Эндерби покачал головой, он ничего сейчас есть не может, пока; тем не менее, gracias. Выпил выпивку и просмотрел газету. Лучше не по-английски прочесть то, что он непременно прочтет: несмотря на предвидение, необходима подстилка из иностранного языка, со всеми его литературными и туристическими ассоциациями. Слова обладают собственной силой: смерть всегда страшное слово. Каудильо на первой странице по-прежнему вопил про Скалу; какой-то арабский лидер тщетно требовал уничтожить Израиль. Увидав заголовок на второй странице YOD CREWSY MUERTO, он среагировал, как наборщик, сам этот текст набиравший. Счет, скажем, 10: 2, надо ждать, скажем, десять минут до расслабляющего финального свистка. Под заголовком краткое сообщение. Говорилось, насколько мог судить Эндерби, что он на миг открыл глаза, после чего перешел в последнюю стадию комы, и вскоре исчезли дальнейшие признаки сердечной деятельности. Где-то пройдут какие-то похороны, потом заупокойная месса в католическом соборе в Лондоне (имеется в виду Вестминстер). Брат О’Мэлли произнесет панегирик. Ничего не сказано о девушках, рыдающих, как над Осирисом, Адонисом, или кем там еще. Ничего насчет Скотленд-Ярда, ожидающего немедленного ареста.

– Вообще ничего, – констатировал Эндерби.

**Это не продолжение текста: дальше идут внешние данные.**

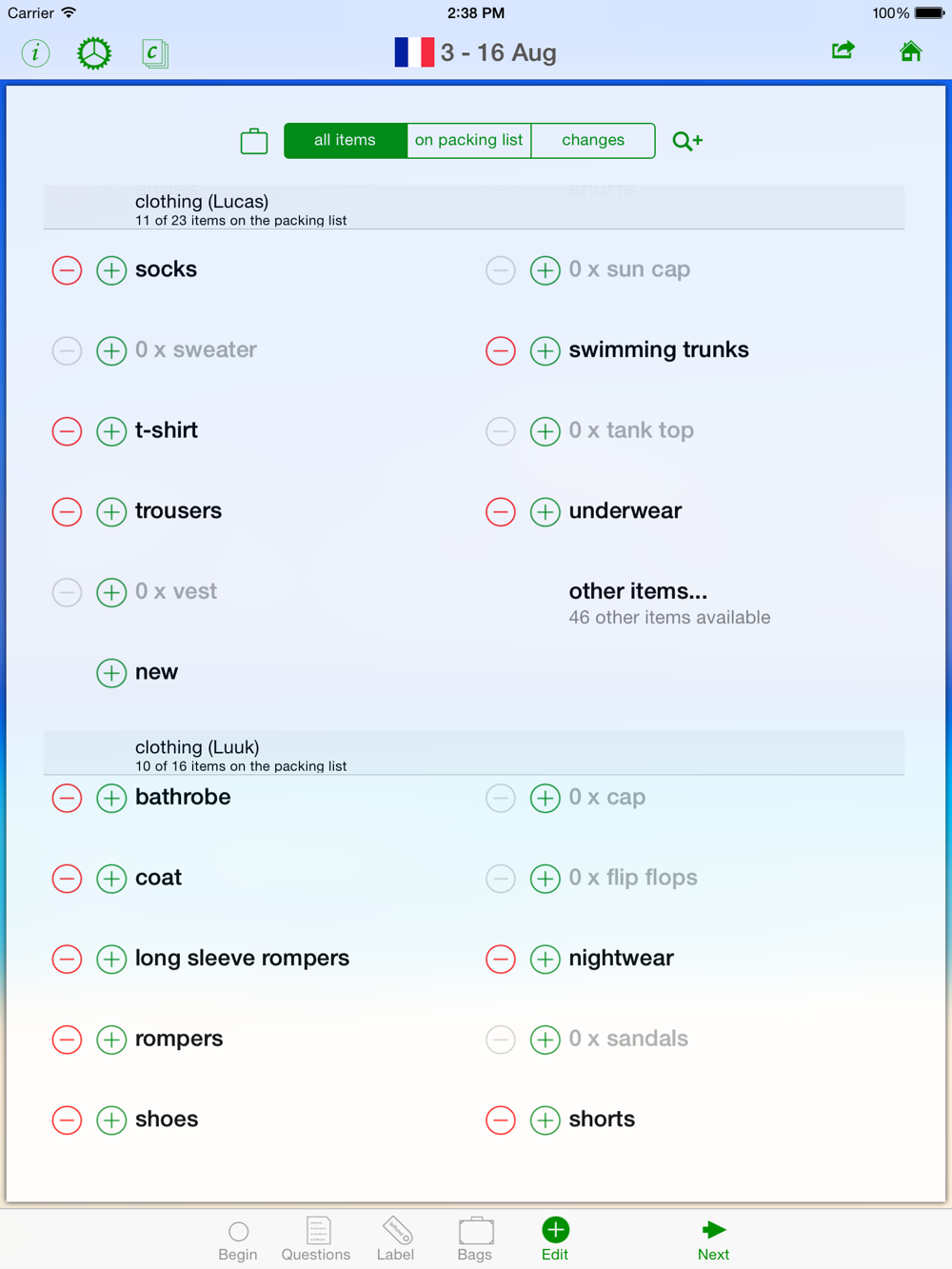
Task: Add a sun cap with plus button
Action: pyautogui.click(x=545, y=270)

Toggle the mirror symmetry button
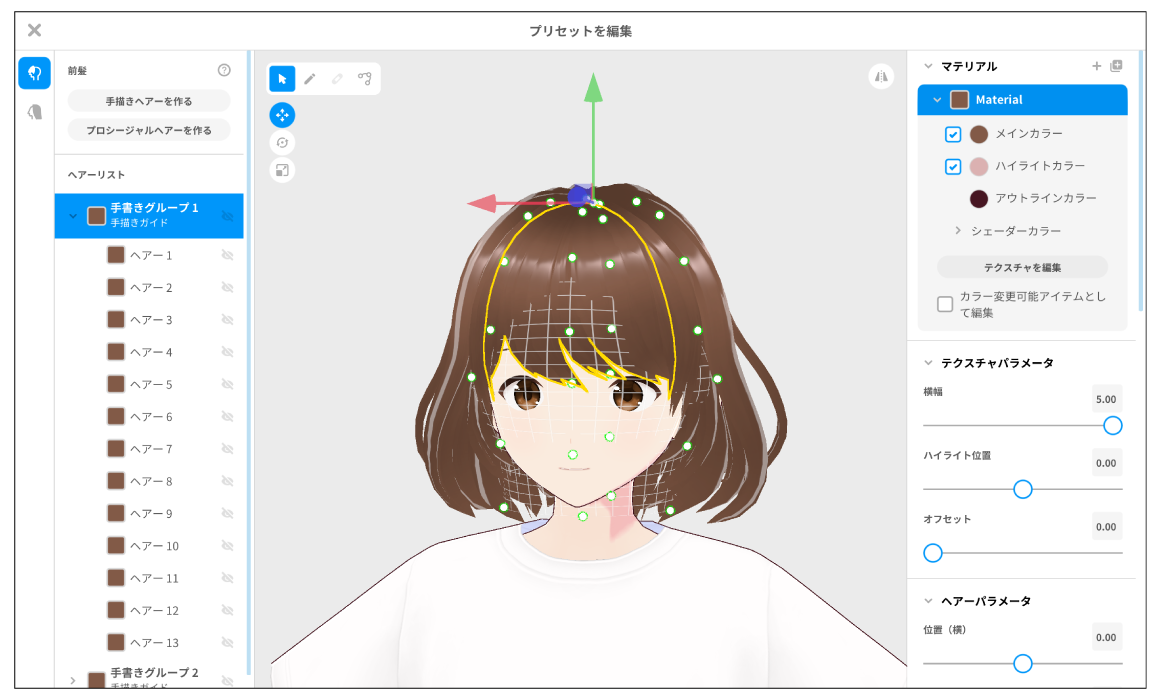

Что сделает Скотленд-Ярд с письмом Роуклиффа? Эндерби его сам печатал двумя пальцами под диктовку Роуклиффа. Сказал, ничего хорошего не выйдет, но Роуклифф настоял. Каюсь, увидев свет; символический удар по антиискусству. Гость (смотри список гостей), пришедший с абсолютно хладнокровным намерением убить, а потом подвергнуться аресту, – чего ему терять, умирая в жестоких когтях? – инстинктивно поддался панике и сунул пистолет неизвестному официанту. Он не жалеет, о нет, далеко: так погибнут все враги искусства, включая (только он был полон самых черных мыслей: знал, что делал) его самого. Ползучая подпись Роуклиффа, двух свидетелей: Антонио Аларкона и Мануэля Пардо Пальма. Что ж, думал Эндерби, может быть, это так или иначе решит дело. Приведет полицию на ту или другую конечную станцию. А ваша фамилия, сэр, señor? Эндерби. Паспорт, пожалуйста, por favor[145]. Ну, тут, офицер, небольшая проблема. Консультации шепотом, сержант зовет инспектора, сличают фотографии. Ладно, стало быть, Хогг. Я узнал истинного убийцу и погнался за ним. Поработал за полицию, правда, в лучших литературных традициях. А больше ничего не скажу. Хорошо, арестуйте меня. Безусловно, больше ничего не скажу. Не надо никаких предупреждений.